Case ID: ri_61/html/0020-01.html
Source: Caselaw Access Project
Author: {"author": "\n      Capotosto, J.", "license": "Public Domain", "url": "https://static.case.law/"}
Date Created: 2024-08-24T03:29:51.129683

Sarah V. Luther vs. Abraham Greenberg.
    JUNE 3, 1938.
    Present: Flynn, C. J., Moss, Capotosto, Baker and Condon, JJ.
   Capotosto, J.

This action in assumpsit on book account and on the common counts was commenced in the district court by writ of attachment, dated October 27, 1936. At the trial in the superior court before a jury, the trial justice granted the defendant’s motion for nonsuit. The case is before us solely on the plaintiff’s exception to this ruling.

The plaintiff,.who was out of the state because of illness, did not testify when the case was tried in the superior court, nor was her deposition taken for use at that trial. Her counsel called the defendant as his main witness, and it is. upon the defendant’s testimony that the plaintiff’s case principally rests. This testimony is as follows. On direct examination the defendant, an insurance agent who collected premiums from the plaintiff, testified that, in May or June 1936, he borrowed $151 from the plaintiff; that he did not give her “anything” at that time, and that he had not returned the money. This ended his direct examination. In answer to questions by his own counsel in cross-examination, the defendant testified that, in July 1936, the plaintiff’s husband asked him for the money and that, as he was unable to meet that demand, he wrote out and gave him a “note”, without valuable consideration, “for one year from date, providing I had the money.” In redirect examination his testimony respecting the alleged note was: “I don’t know the technicalities of a note. I know I signed a paper saying I owed the money.” Counsel for the plaintiff then produced the alleged note, and, after it was identified by the defendant, introduced ■ ■it in evidence.

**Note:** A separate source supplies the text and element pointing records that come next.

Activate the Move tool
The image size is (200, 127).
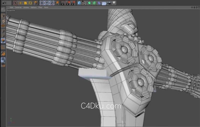pos(21,3)

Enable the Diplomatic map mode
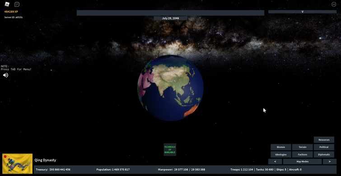click(324, 154)
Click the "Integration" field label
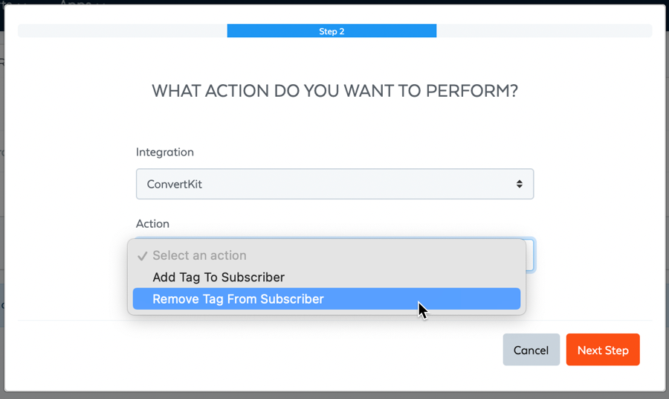The width and height of the screenshot is (669, 399). click(x=165, y=152)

This “note”, as the defendant calls it, but which counsel for both sides agree is only a “writing”, reads as follows: “July 6th — 1936. Mrs. Sarah B. Luther let me, A. Green-berg, take ($151.00) One Hundred and Fifty-one Dollars to be paid one year from date with the option of renewing this note if I, A. Greenberg, have not got the money to pay it at the specified time. A. Greenberg.”

The plaintiff’s husband testified that, following the receipt of a letter from his wife, who was then in Vermont because of ill health, he met the defendant and asked him for the money that he owed her; that in the course of the conversation he also told him that his wife “wanted something to show that he (the defendant) had taken the money”; that the defendant then wrote and gave him the writing in question; and that he kept this writing in his possession until he gave it to his wife’s attorney in October 1936, when suit was brought.

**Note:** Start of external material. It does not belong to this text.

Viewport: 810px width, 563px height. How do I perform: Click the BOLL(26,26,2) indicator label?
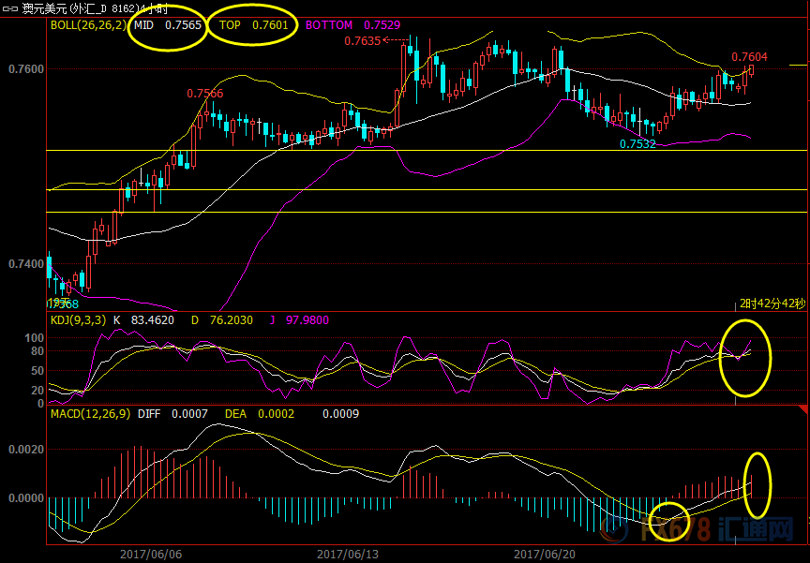88,25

Upon this evidence the trial justice granted the defendant’s motion for a nonsuit “on the ground that the indebtedness, as evidenced by the written instrument, is not yet due.” This was error. We have repeatedly held that on a motion for a nonsuit, as on a motion for a direction of verdict for the defendant, all the evidence and the reasonable inferences therefrom are to be construed most favorably to the plaintiff. This rule is too well established with us by a long line of decisions to require the citation of authorities.

In our examination of the defendant’s testimony we find no statement from him as to what was the agreement between himself and the plaintiff at the time that he borrowed the money. His claim of right to a nonsuit rests entirely upon his writing of July 17, 1936. The mere fact that in this writing the defendant claimed certain conditions in connection with the loan is by no means conclusive evidence that the plaintiff originally loaned him the money on those conditions. See Lewis Mears Co. v. Nor folk Co. Creamery, 48 R. I. 221; Bowen v. White, 26 R. I. 68.

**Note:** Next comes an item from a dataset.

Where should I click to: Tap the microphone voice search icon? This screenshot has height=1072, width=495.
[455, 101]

Emilio D. Iannuccillo, for plaintiff.

Nathan Pearlman, for defendant.

The defendant lays great stress upon the fact that he was called as a witness by the plaintiff and that she herself introduced the writing in evidence. He therefore contends that she is bound by everything that is stated in that writing. This contention is without merit. The manner in which this case was tried cannot change the character of the writing, or the probative value of the statements that it contains.

The evidence, considered most favorably to the plaintiff, presented questions of fact as to what the actual agreement was at the time of the loan; and whether this writing was a new agreement,' and, if so, whether there was any consideration therefor. Taking the evidence as it stands, the trial justice was not warranted in granting the defendant’s motion for a nonsuit.

The plaintiff’s exception is sustained, and the case is remitted to the superior court for a new trial.